On this appeal Spencer contends that his pleadings properly set forth a claim upon which he could prove damages on a trial; and also, that in view of the damages resulting from Woods' breach of his agreement, Woods was not entitled to judgment for one-half of the sale price of the apples.
A complaint should not be dismissed for failure to state a claim unless it appears to a certainty that the claimant is entitled to no relief under any state of facts which could be proved in support of the claim. Perry v. Creech Coal Company, D.C.Ky., 55 F. Supp. 998; Clay, CR, 12.02 (7); Moore's Federal Practice, 2nd Ed., section 12.08. In dismissing Spencer's complaint, the lower court apparently adopted the view that his claimed damages were so remote and conjectural as to be, as a matter of law, nonrecoverable. We have held that uncertain, contingent, and speculative damages can not be recovered. Barley's Adm'x v. Clover Splint Coal Co., 286 Ky. 218, 150 S.W.2d 670; Beaver Dam Coal Co. v. Brashear, 246 Ky. 69, 54 S.W.2d 609; Union Cotton Co. v. Bondurant, 188 Ky. 319, 222 S.W. 66. In 1895, this Court stated that, due to the uncertainty of the market and the season, it was impossible to calculate the profits lost by a tenant from the landlord's refusal to give possession of the farm as agreed. Smith v. Phillips, 29 S.W. 358, 16 Ky.Law Rep. 615. However, that case differs materially from the case at bar. The Smith case dealt with a crop which had never been planted. There the tenant was attempting to estimate what he might have raised had he been permitted to perform his contract. The amount of effort which he might have put forth, the season, and the market price were necessarily conjectural. In the instant case the landlord is seeking damages after the crop had matured. The market price and seasonal conditions are susceptible of proof. The only dispute is whether or not the tenant exercised reasonable care in tending the crop, and if not, what would have been the value of the crop had he done so.

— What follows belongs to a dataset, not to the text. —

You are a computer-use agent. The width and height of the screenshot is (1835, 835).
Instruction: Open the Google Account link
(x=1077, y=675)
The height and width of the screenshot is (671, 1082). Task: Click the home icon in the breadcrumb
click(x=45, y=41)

In Turpin v. Jones, 189 Ky. 635, 225 S.W. 465, the importance of the time when such suits are brought was emphasized. A tenant sued one month after the contract had been made and breached for damages resulting from the landlord's refusal to deliver possession of the farm. The damages were held to be purely conjectural, but it was intimated that had the tenant waited until after the crop had matured, he could have recovered. See also Adams v. Hambrick, 161 Ky. 797, 171 S.W. 398.
Hence, it is clear that, while damages in this type of case may be difficult to prove, nevertheless they are not conjectural and speculative as a matter of law. If, on a trial, Spencer should be able to prove, beyond the realm of speculation, that had the crop been properly tended, as agreed, it would have had a greater value than was realized from it, he would be entitled to a recovery. Under the circumstances, it was error to dismiss the complaint for failure to state a claim upon which relief could be granted.
*853 In view of our decision on the dismissal of Spencer's complaint, it was improper to grant a judgment on the pleadings to Woods. A trial of the cause will necessitate consideration of Woods' performance of his duties under the contract. What, if anything, he may be due must await the outcome of the trial. It follows that the judgment on the pleadings was improperly granted. Such can be granted only if, on the facts, the moving party is clearly entitled to judgment. Moore's Federal Practice, 2nd Ed., section 8.03.
Judgment reversed, with directions to set it aside, and for proceedings consistent with this opinion.